In `@tests/unit/test_audio_chunking.py`:
- Around line 57-60: The test functions (e.g., test_split_audio_basic) declare a
patched parameter named mock_makedirs that is unused and triggers ruff ARG002;
rename that parameter to _mock_makedirs (or _) in the function signature for all
affected tests (including the one at the other occurrence around line 88) so the
`@patch` order remains unchanged but the unused arg is explicitly ignored.
- Line 65: Replace the unused lambda parameter name with an underscore to
satisfy ARG005: update the Mock side_effect assignments (the lines setting
mock_audio.__getitem__ = Mock(side_effect=lambda key: mock_audio) and the
similar occurrence around the other test) to use lambda _: mock_audio (or lambda
*_: mock_audio) so the unused arg is named `_`; keep the rest of the mocking
logic unchanged.
- Around line 111-115: Replace hardcoded "/tmp" usages in the split-audio tests
with pytest's tmp_path fixture: update test_split_audio_file_not_found to accept
tmp_path and call self.chunker.split_audio("nonexistent.wav", tmp_path) (or
tmp_path.as_posix() if a string path is required), and make the same replacement
for the other split_audio tests that currently pass "/tmp" so they use tmp_path
for secure, isolated temp directories; ensure test signatures include the
tmp_path parameter and any assertions use the fixture path.

🧹 Nitpick comments (6)

audio_separator/separator/separator.py (3)
876-886: Consider caching the duration check to avoid redundant I/O.
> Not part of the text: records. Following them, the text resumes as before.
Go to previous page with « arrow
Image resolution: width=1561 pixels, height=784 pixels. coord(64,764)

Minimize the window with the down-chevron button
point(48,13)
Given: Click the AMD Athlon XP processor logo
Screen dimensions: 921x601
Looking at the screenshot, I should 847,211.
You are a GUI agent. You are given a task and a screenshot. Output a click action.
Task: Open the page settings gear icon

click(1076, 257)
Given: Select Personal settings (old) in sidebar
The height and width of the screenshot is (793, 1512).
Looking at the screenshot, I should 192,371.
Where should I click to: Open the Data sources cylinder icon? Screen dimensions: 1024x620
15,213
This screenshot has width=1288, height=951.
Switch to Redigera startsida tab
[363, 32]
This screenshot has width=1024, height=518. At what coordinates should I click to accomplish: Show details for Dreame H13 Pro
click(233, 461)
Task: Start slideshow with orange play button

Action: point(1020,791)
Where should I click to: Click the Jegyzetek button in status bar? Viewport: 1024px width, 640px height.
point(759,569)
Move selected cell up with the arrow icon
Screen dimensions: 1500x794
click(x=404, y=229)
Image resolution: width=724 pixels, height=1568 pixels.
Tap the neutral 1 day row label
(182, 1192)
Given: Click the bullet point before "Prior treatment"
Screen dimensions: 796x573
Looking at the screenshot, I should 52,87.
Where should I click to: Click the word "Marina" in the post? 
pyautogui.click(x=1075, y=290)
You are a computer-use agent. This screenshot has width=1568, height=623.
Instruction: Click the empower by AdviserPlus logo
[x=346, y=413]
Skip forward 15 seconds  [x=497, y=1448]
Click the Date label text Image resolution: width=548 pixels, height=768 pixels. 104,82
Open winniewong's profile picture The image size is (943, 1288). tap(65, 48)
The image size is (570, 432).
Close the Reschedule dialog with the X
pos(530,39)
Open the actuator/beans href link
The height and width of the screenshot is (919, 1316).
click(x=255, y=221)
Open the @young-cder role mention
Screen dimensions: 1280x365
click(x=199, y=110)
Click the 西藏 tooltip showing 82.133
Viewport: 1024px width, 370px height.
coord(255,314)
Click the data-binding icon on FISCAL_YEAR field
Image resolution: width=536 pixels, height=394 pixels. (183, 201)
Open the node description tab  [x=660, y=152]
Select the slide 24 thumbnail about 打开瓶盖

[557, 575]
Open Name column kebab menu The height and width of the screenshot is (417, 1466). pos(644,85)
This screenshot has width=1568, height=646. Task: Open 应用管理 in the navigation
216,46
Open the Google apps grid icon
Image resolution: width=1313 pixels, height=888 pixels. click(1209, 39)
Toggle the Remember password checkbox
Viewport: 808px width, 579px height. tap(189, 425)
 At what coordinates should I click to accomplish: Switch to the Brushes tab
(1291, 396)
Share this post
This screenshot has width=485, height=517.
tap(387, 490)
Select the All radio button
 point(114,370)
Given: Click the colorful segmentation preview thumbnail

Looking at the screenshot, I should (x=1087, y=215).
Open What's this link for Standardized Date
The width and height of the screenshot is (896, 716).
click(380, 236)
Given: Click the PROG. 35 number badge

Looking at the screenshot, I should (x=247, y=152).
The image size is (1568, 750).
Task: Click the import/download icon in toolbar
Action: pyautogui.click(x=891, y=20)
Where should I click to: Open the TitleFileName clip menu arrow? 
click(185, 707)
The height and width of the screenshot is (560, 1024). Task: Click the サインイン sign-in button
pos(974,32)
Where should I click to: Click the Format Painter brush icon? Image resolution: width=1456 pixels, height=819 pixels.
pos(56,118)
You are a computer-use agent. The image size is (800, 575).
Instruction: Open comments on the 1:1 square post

The librosa.get_duration() call loads the audio file to determine its duration, and then AudioChunker.split_audio() will load the file again via pydub. For very large files, this double-load could be noticeable.

💡 Optional optimization

Consider passing the pre-computed duration to the chunker or having split_audio return the duration as a side effect to avoid loading the file twice. However, for the scope of this PR (preventing OOM), the current approach is acceptable since the duration check is lightweight compared to the actual separation.

952-965: State modification pattern is correct but could benefit from a context manager.

The pattern of saving original values, modifying state, and restoring in finally is correct. However, the restoration happens inside a nested try/finally which makes the flow complex.

Note: The current implementation works correctly. A future refactor could extract this into a context manager for cleaner state management.

1026-1030: Cleanup uses ignore_errors=True which silently swallows errors.

Using ignore_errors=True in shutil.rmtree means any cleanup failures will be silently ignored. This is acceptable for temporary files, but consider logging a warning if cleanup fails.
💡 Optional: Add cleanup failure logging
         finally:
             # Clean up temporary directory
             if os.path.exists(temp_dir):
                 self.logger.debug(f"Cleaning up temporary directory: {temp_dir}")
-                shutil.rmtree(temp_dir, ignore_errors=True)
+                try:
+                    shutil.rmtree(temp_dir)
+                except OSError as e:
+                    self.logger.warning(f"Failed to clean up temporary directory {temp_dir}: {e}")
audio_separator/separator/audio_chunking.py (3)
25-34: Type hint should use explicit Optional instead of implicit None default.

The static analysis correctly flags this as PEP 484 violation. The parameter allows None but the type hint doesn't reflect this.
♻️ Fix type hint
-    def __init__(self, chunk_duration_seconds: float, logger: logging.Logger = None):
+    def __init__(self, chunk_duration_seconds: float, logger: logging.Logger | None = None):
67-82: Consider validating that the file extension is supported by pydub/ffmpeg.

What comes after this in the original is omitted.